• _Work order_
Among the lines below, restate word for word only those from the line with "This screenshot has height=1126, width=1064." through the line with "Click the %K legend entry text", with both end lines kept.

(Saved entries)

###

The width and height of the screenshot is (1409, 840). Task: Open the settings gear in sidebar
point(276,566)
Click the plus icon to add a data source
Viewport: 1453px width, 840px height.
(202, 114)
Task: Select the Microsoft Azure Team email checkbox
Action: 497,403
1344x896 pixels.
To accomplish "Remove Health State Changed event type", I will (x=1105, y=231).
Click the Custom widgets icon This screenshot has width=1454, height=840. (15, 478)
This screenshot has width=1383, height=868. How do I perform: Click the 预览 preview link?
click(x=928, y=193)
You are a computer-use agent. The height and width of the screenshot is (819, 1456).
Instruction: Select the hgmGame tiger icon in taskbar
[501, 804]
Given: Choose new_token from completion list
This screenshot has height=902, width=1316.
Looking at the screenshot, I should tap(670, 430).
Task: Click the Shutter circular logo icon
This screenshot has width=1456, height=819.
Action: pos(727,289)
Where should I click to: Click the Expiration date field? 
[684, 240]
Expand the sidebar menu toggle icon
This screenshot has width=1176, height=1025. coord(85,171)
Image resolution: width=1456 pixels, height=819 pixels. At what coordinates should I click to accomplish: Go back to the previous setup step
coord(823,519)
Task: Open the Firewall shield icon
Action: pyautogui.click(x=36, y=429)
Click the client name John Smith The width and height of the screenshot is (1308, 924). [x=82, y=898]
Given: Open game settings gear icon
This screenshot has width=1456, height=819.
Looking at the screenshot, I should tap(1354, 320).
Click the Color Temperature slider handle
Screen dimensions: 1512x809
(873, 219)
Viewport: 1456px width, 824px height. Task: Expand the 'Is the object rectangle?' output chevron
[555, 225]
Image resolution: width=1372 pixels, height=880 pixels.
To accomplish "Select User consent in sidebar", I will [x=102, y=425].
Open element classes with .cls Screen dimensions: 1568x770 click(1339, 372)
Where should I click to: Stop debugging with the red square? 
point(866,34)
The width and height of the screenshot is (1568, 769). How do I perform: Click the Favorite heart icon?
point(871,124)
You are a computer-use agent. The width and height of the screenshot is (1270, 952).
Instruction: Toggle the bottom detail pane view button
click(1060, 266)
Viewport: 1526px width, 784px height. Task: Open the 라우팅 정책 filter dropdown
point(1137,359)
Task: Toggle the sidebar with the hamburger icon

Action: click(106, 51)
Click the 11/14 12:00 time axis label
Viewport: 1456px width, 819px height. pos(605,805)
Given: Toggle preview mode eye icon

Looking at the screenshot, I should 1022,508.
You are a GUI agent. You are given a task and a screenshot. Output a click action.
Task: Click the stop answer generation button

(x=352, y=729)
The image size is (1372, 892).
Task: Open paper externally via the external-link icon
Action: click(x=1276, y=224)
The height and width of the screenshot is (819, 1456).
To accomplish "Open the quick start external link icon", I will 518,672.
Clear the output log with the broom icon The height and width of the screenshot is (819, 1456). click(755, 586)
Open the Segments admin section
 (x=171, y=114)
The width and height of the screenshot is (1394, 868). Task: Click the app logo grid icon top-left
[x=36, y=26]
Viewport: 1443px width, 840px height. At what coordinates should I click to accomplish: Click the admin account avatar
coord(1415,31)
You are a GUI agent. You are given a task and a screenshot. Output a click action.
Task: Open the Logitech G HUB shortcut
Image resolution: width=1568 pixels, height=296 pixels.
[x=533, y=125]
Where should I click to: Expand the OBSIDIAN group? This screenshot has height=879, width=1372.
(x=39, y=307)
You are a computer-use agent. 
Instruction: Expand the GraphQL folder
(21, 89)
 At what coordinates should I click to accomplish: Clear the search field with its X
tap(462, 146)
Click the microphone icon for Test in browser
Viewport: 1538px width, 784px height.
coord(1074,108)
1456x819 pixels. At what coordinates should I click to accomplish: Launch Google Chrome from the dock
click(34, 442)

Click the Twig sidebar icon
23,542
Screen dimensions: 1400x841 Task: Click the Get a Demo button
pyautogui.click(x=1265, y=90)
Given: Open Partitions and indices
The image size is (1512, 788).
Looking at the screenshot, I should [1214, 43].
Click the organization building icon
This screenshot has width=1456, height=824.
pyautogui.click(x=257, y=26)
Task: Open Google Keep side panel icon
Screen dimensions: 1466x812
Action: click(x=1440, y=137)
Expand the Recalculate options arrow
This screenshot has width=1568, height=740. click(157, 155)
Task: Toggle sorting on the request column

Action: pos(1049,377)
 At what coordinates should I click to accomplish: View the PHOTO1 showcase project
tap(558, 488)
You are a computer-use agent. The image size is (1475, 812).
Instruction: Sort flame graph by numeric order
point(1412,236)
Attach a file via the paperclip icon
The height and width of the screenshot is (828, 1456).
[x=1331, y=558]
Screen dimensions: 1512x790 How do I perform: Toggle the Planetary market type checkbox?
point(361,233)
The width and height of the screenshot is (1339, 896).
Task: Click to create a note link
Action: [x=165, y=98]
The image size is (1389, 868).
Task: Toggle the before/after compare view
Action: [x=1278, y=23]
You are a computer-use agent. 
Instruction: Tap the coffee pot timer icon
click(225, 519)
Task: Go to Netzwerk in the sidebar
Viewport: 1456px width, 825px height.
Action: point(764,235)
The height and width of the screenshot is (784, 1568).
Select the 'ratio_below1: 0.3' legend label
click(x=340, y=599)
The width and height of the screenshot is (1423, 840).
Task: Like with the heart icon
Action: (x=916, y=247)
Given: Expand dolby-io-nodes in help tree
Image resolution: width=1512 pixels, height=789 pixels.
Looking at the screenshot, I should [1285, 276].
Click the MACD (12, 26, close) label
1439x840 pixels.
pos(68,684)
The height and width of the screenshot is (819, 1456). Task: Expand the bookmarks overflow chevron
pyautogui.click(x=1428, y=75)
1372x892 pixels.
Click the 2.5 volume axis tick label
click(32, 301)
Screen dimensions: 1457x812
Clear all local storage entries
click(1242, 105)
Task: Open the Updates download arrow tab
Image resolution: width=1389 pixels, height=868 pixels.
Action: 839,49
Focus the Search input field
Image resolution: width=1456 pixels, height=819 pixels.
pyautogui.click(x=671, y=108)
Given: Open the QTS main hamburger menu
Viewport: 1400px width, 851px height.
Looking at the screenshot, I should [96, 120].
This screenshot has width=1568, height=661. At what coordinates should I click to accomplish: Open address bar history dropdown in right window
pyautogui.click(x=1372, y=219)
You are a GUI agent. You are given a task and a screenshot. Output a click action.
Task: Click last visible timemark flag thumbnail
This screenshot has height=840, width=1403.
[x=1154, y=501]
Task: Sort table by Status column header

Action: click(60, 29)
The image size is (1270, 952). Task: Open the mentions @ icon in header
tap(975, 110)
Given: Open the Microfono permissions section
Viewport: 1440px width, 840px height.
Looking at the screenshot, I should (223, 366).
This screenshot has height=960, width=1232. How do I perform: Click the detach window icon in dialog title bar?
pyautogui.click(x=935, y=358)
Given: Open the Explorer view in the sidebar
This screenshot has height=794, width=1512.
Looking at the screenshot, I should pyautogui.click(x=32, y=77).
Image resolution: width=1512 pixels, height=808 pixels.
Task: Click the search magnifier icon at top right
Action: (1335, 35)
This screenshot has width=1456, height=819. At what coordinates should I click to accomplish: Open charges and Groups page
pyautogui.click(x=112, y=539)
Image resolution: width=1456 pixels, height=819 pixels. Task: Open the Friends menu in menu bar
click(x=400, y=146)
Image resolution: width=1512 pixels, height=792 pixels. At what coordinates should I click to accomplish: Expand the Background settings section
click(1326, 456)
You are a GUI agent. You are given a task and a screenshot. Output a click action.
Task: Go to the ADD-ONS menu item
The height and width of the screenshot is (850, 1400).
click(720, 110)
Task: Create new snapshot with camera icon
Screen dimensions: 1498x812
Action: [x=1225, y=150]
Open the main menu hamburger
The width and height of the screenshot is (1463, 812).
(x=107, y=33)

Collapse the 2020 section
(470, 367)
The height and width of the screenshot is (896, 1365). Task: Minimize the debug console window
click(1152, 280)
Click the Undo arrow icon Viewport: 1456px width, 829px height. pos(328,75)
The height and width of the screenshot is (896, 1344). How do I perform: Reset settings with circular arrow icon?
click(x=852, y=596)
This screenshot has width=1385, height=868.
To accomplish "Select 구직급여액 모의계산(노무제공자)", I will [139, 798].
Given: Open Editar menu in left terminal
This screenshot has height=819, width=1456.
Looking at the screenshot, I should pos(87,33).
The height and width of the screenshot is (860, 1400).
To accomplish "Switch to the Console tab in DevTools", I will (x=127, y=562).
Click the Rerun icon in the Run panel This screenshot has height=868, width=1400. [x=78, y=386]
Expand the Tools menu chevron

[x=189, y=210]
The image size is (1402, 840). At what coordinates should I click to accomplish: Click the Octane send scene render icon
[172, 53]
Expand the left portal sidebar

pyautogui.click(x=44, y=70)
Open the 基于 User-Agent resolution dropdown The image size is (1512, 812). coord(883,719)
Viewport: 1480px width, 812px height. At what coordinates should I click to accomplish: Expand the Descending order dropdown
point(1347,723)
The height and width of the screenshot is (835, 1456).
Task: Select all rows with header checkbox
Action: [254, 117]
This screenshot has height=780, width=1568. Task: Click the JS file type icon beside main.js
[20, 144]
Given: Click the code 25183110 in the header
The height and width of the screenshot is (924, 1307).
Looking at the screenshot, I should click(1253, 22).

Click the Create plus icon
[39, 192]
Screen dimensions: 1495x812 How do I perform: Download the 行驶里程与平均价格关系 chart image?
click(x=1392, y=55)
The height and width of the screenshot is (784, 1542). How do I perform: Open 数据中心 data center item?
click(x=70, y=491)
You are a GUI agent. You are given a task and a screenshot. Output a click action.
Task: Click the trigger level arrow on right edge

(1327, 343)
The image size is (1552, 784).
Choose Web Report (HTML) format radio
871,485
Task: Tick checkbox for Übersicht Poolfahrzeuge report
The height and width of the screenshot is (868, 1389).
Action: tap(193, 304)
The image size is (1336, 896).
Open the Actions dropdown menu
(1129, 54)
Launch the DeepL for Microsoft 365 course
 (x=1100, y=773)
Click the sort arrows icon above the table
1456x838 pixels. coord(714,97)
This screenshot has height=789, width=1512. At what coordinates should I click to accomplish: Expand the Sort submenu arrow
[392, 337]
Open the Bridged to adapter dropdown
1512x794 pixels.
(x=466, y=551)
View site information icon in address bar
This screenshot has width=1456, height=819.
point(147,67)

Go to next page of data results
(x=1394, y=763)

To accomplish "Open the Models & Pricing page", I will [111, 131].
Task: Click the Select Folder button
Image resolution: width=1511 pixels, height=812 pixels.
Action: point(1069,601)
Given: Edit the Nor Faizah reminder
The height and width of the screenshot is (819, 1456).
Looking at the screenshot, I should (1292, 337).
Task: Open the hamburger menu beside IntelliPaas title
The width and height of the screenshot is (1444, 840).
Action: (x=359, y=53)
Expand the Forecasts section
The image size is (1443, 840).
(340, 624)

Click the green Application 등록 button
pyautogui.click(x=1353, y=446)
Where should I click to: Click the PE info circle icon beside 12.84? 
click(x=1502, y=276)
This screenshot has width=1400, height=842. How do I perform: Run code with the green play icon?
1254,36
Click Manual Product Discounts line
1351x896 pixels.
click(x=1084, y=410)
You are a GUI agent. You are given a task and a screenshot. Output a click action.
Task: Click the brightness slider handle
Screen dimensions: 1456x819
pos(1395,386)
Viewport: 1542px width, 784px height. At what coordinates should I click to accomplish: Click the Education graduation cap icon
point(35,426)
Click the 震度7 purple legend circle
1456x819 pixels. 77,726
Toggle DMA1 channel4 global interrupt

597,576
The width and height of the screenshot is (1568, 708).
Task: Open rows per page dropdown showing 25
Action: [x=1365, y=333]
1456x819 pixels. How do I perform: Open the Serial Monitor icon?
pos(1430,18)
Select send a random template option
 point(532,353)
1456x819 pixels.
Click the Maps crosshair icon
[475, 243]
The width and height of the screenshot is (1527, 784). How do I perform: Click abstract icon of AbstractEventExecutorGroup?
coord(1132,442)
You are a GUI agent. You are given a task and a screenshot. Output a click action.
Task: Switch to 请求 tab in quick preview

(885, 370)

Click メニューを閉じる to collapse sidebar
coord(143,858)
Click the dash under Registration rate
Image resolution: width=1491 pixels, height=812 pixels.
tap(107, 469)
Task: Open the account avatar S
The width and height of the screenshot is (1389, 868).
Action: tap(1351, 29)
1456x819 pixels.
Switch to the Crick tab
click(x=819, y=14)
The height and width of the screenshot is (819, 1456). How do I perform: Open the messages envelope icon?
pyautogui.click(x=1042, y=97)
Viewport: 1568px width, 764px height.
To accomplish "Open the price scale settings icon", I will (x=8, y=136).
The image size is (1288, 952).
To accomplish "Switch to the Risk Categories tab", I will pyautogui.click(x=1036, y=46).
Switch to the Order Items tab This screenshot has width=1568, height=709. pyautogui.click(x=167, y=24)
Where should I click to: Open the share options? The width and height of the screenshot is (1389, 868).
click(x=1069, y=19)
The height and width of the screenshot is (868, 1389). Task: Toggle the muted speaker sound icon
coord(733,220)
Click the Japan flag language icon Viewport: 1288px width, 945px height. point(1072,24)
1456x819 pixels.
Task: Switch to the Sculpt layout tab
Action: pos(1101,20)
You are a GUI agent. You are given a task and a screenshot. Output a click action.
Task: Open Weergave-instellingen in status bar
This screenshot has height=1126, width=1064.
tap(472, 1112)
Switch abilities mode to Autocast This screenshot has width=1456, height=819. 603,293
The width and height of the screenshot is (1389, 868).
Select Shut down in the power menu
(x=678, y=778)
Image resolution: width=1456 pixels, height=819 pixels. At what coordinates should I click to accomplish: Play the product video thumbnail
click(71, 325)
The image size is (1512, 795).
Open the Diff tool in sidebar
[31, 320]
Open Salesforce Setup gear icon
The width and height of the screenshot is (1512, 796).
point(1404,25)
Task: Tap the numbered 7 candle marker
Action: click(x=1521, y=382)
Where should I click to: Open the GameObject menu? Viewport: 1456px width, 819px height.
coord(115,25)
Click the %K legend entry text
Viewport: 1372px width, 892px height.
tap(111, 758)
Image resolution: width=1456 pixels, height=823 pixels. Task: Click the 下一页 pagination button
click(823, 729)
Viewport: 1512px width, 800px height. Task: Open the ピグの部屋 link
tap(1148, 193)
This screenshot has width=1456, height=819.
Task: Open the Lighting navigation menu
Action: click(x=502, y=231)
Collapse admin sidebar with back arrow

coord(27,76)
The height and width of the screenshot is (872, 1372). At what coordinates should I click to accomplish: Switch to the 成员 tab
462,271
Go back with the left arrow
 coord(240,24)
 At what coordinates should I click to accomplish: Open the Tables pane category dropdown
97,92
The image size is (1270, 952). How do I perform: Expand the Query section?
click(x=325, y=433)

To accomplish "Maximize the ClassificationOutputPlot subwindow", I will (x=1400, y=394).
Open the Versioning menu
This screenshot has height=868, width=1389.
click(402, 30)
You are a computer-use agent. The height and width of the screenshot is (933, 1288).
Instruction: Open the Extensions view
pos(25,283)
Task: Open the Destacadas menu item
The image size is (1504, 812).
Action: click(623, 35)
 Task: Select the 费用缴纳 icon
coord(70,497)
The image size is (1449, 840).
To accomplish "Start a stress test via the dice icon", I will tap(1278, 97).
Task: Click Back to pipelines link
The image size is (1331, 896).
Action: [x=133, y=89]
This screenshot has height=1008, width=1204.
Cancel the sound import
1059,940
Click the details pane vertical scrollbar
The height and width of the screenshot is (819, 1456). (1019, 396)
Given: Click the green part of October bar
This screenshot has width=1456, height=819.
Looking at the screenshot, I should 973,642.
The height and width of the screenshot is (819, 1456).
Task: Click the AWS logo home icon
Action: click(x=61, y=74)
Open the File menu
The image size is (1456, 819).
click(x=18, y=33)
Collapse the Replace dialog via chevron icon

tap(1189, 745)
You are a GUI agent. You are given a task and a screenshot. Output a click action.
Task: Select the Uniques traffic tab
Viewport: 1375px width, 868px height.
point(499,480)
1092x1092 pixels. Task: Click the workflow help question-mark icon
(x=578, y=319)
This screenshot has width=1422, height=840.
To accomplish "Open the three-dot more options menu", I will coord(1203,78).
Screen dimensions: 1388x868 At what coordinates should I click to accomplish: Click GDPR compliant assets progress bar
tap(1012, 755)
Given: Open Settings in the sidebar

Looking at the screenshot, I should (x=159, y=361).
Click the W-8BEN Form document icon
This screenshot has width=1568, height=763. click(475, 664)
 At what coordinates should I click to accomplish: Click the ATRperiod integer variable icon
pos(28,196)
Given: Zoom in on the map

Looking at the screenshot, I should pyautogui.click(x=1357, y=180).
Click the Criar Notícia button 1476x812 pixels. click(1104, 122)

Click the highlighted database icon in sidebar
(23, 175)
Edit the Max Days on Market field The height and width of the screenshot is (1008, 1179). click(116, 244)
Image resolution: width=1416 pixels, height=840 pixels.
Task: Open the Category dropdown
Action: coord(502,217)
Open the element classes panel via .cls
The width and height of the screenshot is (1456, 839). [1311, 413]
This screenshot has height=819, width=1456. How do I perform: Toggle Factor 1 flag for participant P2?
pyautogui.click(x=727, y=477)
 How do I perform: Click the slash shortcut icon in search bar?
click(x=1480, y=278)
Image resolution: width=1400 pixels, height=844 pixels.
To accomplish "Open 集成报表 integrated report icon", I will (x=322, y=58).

###

• _Solution to the problem_
This screenshot has height=1126, width=1064.
tap(472, 1112)
Switch abilities mode to Autocast This screenshot has width=1456, height=819. 603,293
The width and height of the screenshot is (1389, 868).
Select Shut down in the power menu
(x=678, y=778)
Image resolution: width=1456 pixels, height=819 pixels. At what coordinates should I click to accomplish: Play the product video thumbnail
click(71, 325)
The image size is (1512, 795).
Open the Diff tool in sidebar
[31, 320]
Open Salesforce Setup gear icon
The width and height of the screenshot is (1512, 796).
point(1404,25)
Task: Tap the numbered 7 candle marker
Action: click(x=1521, y=382)
Where should I click to: Open the GameObject menu? Viewport: 1456px width, 819px height.
coord(115,25)
Click the %K legend entry text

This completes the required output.